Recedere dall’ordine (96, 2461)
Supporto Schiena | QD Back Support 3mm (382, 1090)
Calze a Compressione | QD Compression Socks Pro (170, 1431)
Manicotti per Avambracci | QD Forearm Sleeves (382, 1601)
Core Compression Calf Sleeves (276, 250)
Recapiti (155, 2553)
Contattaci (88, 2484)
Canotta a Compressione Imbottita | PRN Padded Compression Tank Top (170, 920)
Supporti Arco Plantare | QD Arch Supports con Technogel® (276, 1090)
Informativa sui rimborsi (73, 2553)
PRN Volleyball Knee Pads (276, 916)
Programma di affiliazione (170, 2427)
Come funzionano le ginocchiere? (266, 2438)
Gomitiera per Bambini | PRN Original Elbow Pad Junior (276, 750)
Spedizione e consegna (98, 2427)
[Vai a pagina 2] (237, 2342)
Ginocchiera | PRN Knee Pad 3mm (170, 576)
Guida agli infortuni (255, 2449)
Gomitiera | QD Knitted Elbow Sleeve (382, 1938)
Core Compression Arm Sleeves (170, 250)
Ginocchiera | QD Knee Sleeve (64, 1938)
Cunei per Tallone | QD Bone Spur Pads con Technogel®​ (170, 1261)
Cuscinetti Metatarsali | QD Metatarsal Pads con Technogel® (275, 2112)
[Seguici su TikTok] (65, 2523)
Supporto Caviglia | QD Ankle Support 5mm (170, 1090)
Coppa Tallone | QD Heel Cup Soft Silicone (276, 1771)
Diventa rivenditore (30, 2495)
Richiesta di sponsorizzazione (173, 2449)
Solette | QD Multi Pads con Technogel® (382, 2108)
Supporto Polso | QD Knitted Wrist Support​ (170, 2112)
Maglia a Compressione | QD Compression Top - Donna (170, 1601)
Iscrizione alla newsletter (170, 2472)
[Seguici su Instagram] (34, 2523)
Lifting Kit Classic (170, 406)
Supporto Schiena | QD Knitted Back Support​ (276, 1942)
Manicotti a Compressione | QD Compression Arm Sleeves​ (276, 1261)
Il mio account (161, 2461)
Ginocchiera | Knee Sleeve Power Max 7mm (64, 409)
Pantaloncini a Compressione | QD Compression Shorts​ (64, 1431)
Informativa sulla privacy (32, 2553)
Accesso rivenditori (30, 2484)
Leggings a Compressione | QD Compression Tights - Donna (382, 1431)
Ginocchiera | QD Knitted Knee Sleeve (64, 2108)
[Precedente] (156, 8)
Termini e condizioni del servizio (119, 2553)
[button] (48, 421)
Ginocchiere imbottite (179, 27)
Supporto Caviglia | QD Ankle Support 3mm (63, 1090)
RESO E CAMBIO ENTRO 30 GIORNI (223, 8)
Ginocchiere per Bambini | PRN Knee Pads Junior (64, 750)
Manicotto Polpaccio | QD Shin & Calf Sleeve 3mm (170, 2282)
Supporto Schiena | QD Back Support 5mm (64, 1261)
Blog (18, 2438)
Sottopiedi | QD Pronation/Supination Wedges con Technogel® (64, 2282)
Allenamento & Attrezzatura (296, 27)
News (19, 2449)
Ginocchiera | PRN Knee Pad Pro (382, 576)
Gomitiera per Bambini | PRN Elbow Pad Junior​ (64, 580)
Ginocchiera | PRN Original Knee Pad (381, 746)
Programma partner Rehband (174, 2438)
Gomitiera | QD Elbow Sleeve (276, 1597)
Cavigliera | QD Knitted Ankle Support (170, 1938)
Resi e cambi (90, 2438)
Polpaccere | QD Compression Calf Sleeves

## [What is being asked]
Retype the whole listing above. Please keep it exact.

## [The answer]
Recedere dall’ordine (96, 2461)
Supporto Schiena | QD Back Support 3mm (382, 1090)
Calze a Compressione | QD Compression Socks Pro (170, 1431)
Manicotti per Avambracci | QD Forearm Sleeves (382, 1601)
Core Compression Calf Sleeves (276, 250)
Recapiti (155, 2553)
Contattaci (88, 2484)
Canotta a Compressione Imbottita | PRN Padded Compression Tank Top (170, 920)
Supporti Arco Plantare | QD Arch Supports con Technogel® (276, 1090)
Informativa sui rimborsi (73, 2553)
PRN Volleyball Knee Pads (276, 916)
Programma di affiliazione (170, 2427)
Come funzionano le ginocchiere? (266, 2438)
Gomitiera per Bambini | PRN Original Elbow Pad Junior (276, 750)
Spedizione e consegna (98, 2427)
[Vai a pagina 2] (237, 2342)
Ginocchiera | PRN Knee Pad 3mm (170, 576)
Guida agli infortuni (255, 2449)
Gomitiera | QD Knitted Elbow Sleeve (382, 1938)
Core Compression Arm Sleeves (170, 250)
Ginocchiera | QD Knee Sleeve (64, 1938)
Cunei per Tallone | QD Bone Spur Pads con Technogel®​ (170, 1261)
Cuscinetti Metatarsali | QD Metatarsal Pads con Technogel® (275, 2112)
[Seguici su TikTok] (65, 2523)
Supporto Caviglia | QD Ankle Support 5mm (170, 1090)
Coppa Tallone | QD Heel Cup Soft Silicone (276, 1771)
Diventa rivenditore (30, 2495)
Richiesta di sponsorizzazione (173, 2449)
Solette | QD Multi Pads con Technogel® (382, 2108)
Supporto Polso | QD Knitted Wrist Support​ (170, 2112)
Maglia a Compressione | QD Compression Top - Donna (170, 1601)
Iscrizione alla newsletter (170, 2472)
[Seguici su Instagram] (34, 2523)
Lifting Kit Classic (170, 406)
Supporto Schiena | QD Knitted Back Support​ (276, 1942)
Manicotti a Compressione | QD Compression Arm Sleeves​ (276, 1261)
Il mio account (161, 2461)
Ginocchiera | Knee Sleeve Power Max 7mm (64, 409)
Pantaloncini a Compressione | QD Compression Shorts​ (64, 1431)
Informativa sulla privacy (32, 2553)
Accesso rivenditori (30, 2484)
Leggings a Compressione | QD Compression Tights - Donna (382, 1431)
Ginocchiera | QD Knitted Knee Sleeve (64, 2108)
[Precedente] (156, 8)
Termini e condizioni del servizio (119, 2553)
[button] (48, 421)
Ginocchiere imbottite (179, 27)
Supporto Caviglia | QD Ankle Support 3mm (63, 1090)
RESO E CAMBIO ENTRO 30 GIORNI (223, 8)
Ginocchiere per Bambini | PRN Knee Pads Junior (64, 750)
Manicotto Polpaccio | QD Shin & Calf Sleeve 3mm (170, 2282)
Supporto Schiena | QD Back Support 5mm (64, 1261)
Blog (18, 2438)
Sottopiedi | QD Pronation/Supination Wedges con Technogel® (64, 2282)
Allenamento & Attrezzatura (296, 27)
News (19, 2449)
Ginocchiera | PRN Knee Pad Pro (382, 576)
Gomitiera per Bambini | PRN Elbow Pad Junior​ (64, 580)
Ginocchiera | PRN Original Knee Pad (381, 746)
Programma partner Rehband (174, 2438)
Gomitiera | QD Elbow Sleeve (276, 1597)
Cavigliera | QD Knitted Ankle Support (170, 1938)
Resi e cambi (90, 2438)
Polpaccere | QD Compression Calf Sleeves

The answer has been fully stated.